::: Given records
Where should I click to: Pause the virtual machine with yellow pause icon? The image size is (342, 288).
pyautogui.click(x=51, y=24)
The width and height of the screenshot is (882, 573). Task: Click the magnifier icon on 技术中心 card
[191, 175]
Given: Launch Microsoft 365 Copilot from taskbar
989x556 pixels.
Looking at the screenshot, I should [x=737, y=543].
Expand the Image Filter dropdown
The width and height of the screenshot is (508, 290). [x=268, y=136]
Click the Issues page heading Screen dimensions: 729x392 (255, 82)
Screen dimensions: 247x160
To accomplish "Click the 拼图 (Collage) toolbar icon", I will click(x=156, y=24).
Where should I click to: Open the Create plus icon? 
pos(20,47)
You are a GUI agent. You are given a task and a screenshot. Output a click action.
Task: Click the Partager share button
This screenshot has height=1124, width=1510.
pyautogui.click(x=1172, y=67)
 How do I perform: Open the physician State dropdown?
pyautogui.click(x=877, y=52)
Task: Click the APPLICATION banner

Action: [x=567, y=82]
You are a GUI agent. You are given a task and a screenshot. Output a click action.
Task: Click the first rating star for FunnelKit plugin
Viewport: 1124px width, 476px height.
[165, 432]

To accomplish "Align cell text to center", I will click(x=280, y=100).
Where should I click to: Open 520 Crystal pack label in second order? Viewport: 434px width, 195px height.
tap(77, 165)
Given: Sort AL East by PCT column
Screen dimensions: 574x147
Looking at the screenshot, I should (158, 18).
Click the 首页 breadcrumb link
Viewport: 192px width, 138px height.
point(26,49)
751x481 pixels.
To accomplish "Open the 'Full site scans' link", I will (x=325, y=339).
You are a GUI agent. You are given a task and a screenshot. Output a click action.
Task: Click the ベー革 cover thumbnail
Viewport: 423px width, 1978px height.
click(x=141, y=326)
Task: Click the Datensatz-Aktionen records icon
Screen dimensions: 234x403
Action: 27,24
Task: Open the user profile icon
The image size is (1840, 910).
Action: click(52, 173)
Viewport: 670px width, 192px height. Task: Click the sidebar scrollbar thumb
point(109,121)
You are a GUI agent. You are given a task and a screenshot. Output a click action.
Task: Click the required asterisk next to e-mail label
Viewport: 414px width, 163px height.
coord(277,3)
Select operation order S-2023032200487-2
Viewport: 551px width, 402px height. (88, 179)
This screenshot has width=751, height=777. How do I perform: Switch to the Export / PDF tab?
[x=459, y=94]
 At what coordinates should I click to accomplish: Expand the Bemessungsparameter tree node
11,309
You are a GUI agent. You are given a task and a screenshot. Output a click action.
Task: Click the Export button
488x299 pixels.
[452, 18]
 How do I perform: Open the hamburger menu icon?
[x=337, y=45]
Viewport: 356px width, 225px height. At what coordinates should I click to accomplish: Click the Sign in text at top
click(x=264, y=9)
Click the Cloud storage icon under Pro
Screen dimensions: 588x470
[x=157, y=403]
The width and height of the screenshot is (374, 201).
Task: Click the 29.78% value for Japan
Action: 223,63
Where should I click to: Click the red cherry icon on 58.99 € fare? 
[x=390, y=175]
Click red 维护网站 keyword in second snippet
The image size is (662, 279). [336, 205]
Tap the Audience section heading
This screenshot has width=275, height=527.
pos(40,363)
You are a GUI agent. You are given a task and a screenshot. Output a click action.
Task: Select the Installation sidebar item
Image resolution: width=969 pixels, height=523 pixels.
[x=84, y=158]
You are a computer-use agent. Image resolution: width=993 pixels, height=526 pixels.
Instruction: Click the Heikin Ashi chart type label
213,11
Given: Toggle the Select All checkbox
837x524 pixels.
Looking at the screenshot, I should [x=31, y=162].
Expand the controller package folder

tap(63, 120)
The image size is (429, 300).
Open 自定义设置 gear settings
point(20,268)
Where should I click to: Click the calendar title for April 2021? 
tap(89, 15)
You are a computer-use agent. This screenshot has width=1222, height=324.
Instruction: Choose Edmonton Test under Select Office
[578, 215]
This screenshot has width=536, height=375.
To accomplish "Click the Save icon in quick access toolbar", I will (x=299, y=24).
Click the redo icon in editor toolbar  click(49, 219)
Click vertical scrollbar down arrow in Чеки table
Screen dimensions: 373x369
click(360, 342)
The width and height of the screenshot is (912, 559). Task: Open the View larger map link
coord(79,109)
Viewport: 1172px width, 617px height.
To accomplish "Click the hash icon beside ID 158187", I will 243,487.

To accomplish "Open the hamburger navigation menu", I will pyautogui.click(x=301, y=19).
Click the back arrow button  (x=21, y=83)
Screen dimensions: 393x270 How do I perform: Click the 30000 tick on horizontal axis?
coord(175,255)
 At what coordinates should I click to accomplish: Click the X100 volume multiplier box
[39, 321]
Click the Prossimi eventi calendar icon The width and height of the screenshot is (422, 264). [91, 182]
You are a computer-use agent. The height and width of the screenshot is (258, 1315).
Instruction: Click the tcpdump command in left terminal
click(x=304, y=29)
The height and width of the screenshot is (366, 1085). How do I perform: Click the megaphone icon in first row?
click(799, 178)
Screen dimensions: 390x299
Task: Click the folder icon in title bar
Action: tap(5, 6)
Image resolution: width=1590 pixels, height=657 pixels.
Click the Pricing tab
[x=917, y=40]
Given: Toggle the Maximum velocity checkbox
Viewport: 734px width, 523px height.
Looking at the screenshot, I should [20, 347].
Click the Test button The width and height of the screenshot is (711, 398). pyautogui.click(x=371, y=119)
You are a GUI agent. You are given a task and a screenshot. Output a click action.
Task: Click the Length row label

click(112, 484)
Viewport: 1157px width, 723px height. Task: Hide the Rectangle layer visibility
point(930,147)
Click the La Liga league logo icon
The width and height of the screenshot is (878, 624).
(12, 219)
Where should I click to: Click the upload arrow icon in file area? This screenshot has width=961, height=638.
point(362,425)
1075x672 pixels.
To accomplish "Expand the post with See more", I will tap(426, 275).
::::::
_Problem to work on:_
The lines to return are those holding the string "button" anywhere in the listing above.

_Answer box:_
Task: Click the Partager share button
Task: Click the Export button
Click the back arrow button  (x=21, y=83)
Click the Test button The width and height of the screenshot is (711, 398). pyautogui.click(x=371, y=119)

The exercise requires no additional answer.